Aaditi Tamhankar '17, Arts and Features Editor

These days standing out to colleges is a priority in many students’ eyes. Students join clubs, take challenging classes, work, and play sports to stand out. Yet admission rates to the top colleges have dropped, and for the second year in a row, Stanford took Harvard’s spot for the most selective major school in the nation with a 5.1% acceptance rate. Harvard, Yale and Columbia follow with 6%, 6.3%, and 7% respectively.

Admissions rates to top schools have been falling steadily. Brown, Columbia, Cornell, and Harvard’s admission rates almost halved since 2005. This phenomenon causes many bright, qualified students to get rejected from their top schools. Ultra-low acceptance rates do not necessarily equate to a better school, and they cause much stress amongst teenagers. They also make the admissions process seem like a random selection rather than a decision based on merit. Colleges wanting a large number for applicants is understandable, but their aggressive advertisement and recruitment policies cause underqualified students to become irrationally hopeful. They spend time and money applying to these schools only to be rejected. “One of the ways that colleges are measured is by the number of applicants and their admit rate, and some colleges do things simply to increase their applicant pool and manipulate those numbers,” said Christoph Guttentag, the dean of undergraduate admission at Duke. Some of the advertising is certainly well intentioned, but a part of it is also manipulation.

Bruce Poch, a former admissions dean at Pomona College in Claremont, California, said he saw “the opposite of a virtuous cycle at work” in admissions. “Kids see that the admit rates are brutal and dropping, and it looks more like a crapshoot,” he said. “So they send more apps, which forces the colleges to lower their admit rates, which spurs the kids next year to send even more apps.” If this trend continues, the people who get accepted and denied could very well be indistinguishable in merit.

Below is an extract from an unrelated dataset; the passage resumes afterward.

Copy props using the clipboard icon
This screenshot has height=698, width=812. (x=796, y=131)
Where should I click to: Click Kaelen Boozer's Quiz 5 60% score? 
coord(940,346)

The trend toward more selective admissions does not seem to be stopping anytime soon. Students need to evaluate colleges based on many factors, not just the brand name, to find the best fit. Ultimately, where you get an undergraduate degree from matters less and less as you move through the work force. If you were denied admission by your top choice college, know that there are 4140 colleges and universities in the United States, and you are sure to find the one that is right for you.